Elizabeth Bennett or Lisbeth Salander? We may not agree, but reading unites us—no matter where we are.



“How was work today?” “Same old thing.”

“What did you do in school today?” “Nothing.”

These frustrating attempts at interaction take place between spouses and between children and their parents every day. It can be a struggle to engage, even if you have plenty of time over the dinner table. So, imagine what it’s like when
deployed soldiers and their families have just a short time to speak to each other.

Alison Baverstock, who is married to a British soldier stationed in Iraq, realized that her family was struggling to relate to one another during phone calls because of the difference in their daily experiences. She told the Guardian, “When your husband rings up from Afghanistan or Iraq, you have a very limited time to talk, but sometimes you just don’t know what to talk about. Your existence can seem quite humdrum in comparison to theirs – and you can’t ask them what they are doing [because military details are secret].”

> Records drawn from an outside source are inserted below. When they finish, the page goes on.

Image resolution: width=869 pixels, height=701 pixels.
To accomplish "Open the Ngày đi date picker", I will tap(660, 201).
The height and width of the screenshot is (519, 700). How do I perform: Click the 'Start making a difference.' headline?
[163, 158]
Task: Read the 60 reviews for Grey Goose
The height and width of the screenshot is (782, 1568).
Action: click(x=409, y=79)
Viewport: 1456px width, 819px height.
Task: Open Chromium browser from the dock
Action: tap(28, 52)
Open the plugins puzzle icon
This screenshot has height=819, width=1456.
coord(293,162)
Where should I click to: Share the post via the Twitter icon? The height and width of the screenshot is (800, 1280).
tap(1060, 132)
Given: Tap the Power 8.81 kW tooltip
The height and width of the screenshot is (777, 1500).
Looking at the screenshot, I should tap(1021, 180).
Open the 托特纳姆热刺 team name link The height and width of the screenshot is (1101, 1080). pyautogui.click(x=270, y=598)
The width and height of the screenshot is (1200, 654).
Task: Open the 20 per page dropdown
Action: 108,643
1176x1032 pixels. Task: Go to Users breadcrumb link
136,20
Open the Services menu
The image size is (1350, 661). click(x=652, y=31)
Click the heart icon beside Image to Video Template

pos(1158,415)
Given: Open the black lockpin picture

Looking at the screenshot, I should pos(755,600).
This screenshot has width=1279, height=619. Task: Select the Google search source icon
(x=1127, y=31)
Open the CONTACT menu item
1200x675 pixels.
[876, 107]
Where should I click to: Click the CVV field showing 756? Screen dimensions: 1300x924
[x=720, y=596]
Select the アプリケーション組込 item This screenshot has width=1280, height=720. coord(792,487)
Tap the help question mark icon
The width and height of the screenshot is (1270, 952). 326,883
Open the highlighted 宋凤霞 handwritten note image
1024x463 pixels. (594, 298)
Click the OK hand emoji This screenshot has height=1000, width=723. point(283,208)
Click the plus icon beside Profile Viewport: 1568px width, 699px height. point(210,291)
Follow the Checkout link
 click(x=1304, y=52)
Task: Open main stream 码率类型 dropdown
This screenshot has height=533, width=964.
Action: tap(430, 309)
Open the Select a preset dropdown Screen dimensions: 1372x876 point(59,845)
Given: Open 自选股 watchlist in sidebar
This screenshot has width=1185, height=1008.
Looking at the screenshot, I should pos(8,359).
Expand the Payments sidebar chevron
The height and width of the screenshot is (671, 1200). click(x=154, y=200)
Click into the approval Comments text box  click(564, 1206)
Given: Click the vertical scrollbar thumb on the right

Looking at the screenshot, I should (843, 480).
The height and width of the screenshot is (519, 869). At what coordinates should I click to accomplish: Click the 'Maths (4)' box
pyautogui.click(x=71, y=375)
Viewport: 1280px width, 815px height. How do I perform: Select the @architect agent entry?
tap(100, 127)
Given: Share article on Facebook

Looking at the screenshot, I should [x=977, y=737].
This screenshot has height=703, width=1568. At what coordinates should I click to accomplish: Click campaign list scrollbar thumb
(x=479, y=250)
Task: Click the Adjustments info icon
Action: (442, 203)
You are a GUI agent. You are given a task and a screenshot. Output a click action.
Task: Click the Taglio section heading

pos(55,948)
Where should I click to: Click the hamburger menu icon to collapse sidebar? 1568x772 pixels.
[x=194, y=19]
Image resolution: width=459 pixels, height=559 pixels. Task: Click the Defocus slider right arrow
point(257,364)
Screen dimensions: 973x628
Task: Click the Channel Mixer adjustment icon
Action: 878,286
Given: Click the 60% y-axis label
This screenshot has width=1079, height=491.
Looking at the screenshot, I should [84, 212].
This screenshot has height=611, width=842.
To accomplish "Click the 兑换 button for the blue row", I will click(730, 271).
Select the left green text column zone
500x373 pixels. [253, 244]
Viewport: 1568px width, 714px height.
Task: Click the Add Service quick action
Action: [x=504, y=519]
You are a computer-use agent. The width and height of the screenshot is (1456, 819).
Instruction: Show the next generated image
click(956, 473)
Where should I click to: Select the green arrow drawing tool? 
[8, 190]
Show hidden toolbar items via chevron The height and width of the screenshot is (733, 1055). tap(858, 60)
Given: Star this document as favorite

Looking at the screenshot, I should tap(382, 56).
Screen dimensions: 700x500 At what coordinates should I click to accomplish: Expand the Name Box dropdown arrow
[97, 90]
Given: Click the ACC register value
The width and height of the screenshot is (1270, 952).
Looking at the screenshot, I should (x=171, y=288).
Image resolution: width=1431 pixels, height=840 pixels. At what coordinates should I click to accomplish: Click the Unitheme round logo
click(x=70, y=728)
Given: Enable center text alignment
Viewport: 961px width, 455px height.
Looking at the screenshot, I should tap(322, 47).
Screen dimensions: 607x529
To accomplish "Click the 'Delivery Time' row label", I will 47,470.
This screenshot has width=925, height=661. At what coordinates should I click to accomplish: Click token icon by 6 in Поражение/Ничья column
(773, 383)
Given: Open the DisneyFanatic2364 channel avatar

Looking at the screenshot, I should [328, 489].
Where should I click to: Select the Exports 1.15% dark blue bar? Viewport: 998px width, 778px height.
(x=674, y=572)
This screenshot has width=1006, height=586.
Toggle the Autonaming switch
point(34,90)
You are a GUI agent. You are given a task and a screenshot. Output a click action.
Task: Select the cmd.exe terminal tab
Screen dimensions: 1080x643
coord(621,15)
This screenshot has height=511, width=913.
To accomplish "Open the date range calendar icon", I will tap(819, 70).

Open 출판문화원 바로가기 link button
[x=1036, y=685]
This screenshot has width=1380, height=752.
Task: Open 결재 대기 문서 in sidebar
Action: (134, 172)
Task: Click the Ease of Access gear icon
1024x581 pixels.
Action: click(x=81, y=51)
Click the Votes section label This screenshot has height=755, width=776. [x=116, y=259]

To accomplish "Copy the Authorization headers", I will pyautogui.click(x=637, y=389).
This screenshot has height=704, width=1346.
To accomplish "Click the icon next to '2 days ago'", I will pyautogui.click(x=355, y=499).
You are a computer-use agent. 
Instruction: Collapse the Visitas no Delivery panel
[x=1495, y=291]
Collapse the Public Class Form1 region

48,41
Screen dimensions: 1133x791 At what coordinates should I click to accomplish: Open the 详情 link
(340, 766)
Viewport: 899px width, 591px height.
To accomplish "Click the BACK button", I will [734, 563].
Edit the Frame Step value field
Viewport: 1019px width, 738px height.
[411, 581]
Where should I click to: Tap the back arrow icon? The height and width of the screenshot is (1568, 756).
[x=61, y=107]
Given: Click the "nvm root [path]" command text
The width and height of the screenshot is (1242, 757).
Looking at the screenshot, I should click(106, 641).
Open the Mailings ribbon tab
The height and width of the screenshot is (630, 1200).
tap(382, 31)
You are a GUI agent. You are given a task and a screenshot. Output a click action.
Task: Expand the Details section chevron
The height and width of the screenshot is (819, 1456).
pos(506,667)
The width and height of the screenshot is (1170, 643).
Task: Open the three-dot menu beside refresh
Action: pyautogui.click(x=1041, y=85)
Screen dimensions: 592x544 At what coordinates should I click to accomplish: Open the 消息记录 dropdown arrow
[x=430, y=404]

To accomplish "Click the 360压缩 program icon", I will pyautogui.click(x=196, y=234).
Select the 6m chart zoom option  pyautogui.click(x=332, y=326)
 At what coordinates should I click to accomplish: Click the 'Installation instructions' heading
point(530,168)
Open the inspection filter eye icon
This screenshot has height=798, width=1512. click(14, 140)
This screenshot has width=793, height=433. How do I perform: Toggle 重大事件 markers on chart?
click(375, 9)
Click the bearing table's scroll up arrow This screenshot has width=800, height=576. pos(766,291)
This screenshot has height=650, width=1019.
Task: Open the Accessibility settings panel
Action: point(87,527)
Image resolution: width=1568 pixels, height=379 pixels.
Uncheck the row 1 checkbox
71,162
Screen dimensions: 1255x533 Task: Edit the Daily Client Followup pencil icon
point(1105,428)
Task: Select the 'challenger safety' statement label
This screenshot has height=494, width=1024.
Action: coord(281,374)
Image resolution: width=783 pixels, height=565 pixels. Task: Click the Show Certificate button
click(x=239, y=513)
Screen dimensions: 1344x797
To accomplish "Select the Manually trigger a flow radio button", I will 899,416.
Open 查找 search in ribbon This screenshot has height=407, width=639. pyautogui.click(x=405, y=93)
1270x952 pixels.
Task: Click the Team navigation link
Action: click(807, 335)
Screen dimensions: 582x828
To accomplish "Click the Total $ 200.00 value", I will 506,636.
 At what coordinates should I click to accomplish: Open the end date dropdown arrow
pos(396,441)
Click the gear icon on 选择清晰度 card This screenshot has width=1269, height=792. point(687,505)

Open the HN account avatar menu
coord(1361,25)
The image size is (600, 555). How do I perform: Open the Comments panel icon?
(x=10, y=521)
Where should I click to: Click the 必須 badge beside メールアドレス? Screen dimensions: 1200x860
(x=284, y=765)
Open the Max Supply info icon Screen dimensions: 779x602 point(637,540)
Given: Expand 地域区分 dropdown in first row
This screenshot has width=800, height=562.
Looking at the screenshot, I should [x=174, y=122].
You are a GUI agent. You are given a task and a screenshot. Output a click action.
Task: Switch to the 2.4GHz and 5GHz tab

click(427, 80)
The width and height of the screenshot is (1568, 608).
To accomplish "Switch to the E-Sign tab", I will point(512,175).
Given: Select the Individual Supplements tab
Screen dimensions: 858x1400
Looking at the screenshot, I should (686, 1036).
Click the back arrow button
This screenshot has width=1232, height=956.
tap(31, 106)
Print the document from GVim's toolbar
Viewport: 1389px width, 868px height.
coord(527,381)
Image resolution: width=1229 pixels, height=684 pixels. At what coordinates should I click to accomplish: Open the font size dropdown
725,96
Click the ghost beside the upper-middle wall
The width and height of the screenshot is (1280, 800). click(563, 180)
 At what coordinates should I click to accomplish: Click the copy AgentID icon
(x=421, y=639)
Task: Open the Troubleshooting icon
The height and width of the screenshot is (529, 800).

She found an answer in books. “Being able to talk about a book we’re both reading is great because it gives us some common ground.” Consequently, this March she’s launching The Reading Force, a project designed to bridge the divide between military personnel serving overseas and their families at home by encouraging them all to read the same books. Reading Force will encourage groups of family and friends of soldiers to commit to reading the same book, and recording their thoughts about it – whether by letter, email or in a drawing – in a scrapbook. Those away on tour will also get involved, helping families feel connected and to bond again properly when the tour of duty is over.

Reading is at the core of another project that brings military family members closer, United Through Reading, which has been around since 1989. Through this program, soldiers bond with their families by reading books aloud, recording their reading on DVDs and sending the DVDs home.  So, it’s like a virtual bedtime story. The organization has similar programs for grandparents who live life far away from their grandchildren and for parents who are incarcerated or in treatment.

Reading the same books provides common ground and creates community through shared experiences and ideas. Colleges and universities see the value in this concept and often assign all of the incoming freshman the same book to read before they arrive on campus, thus putting everyone on “the same page,” at least a little. The “one book, one city” programs embraced in Seattle, Chicago and many other communities across the country have the same goal. Check out Chicago Library Foundation’s One Book, One Chicago reading list, even if you don’t live in Chicago.

No matter how noble the mission, not everyone sees the value in the idea of entire communities reading the same thing. Harold Bloom, the country’s most prominent literary critic told The New York Times in 2002, “It is rather like the idea that we are all going to pop out and eat Chicken McNuggets or something else horrid at once.’’

Moreover, choosing a book to read together can create as much dissention as harmony. Entire committees meet to choose the right book for the programs in Seattle and Chicago and a book club can end the evening with everyone in a huff after wrangling over the book choices.  I love discussing books with my family, but they’re all male, even the dog, and they each would rather have a root canal than discuss Jane Austen with me. We have found common ground in books like Cormac McCarthy’s The Road and Stieg Larsson’s Girl With the Dragon Tattoo and the rest of Larsson’s trilogy (over which you can start up a conversation with just about anyone in the world).

Okay, I can see why Larsson’s Lisbeth might be a more attractive character to guys than Austen’s Elizabeth. So, we compromise and end up with a mutual reading experience that brings us together for a while–far more satisfying than McNuggets.